TRY IT: Look through the data below. Pick out the lines holding the string "computer".

RECORDS PROVIDED:
◆ ◆ ◆ ◆ ◆
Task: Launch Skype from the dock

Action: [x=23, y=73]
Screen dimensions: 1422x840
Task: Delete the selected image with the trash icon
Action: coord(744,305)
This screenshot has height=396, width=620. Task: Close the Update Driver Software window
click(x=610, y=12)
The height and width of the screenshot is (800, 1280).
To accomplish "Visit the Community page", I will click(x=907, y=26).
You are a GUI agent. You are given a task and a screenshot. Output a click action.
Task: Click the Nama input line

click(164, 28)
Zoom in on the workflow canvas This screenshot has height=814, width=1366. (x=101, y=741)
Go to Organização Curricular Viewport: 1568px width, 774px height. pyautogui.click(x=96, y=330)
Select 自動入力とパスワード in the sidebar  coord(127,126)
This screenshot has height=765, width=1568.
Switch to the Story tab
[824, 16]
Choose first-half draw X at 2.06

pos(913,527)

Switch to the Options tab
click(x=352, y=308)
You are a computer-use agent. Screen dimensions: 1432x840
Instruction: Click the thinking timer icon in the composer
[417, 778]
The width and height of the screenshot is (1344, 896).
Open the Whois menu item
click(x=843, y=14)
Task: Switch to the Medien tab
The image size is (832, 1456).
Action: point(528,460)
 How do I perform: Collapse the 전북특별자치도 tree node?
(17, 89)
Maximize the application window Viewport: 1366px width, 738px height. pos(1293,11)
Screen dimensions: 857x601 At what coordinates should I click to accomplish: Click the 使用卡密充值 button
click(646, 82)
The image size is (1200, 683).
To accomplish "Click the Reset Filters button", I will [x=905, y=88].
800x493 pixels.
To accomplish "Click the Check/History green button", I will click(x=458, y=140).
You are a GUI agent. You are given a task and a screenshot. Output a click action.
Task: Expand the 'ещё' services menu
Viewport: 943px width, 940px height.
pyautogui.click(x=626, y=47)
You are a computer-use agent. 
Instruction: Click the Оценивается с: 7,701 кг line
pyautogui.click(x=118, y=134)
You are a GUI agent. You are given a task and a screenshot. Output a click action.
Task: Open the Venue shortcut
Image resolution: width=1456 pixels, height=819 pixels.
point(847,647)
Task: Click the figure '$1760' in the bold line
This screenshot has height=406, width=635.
◆ ◆ ◆ ◆ ◆
EXPECTED OUTPUT:
You are a computer-use agent. Screen dimensions: 1432x840
You are a computer-use agent. 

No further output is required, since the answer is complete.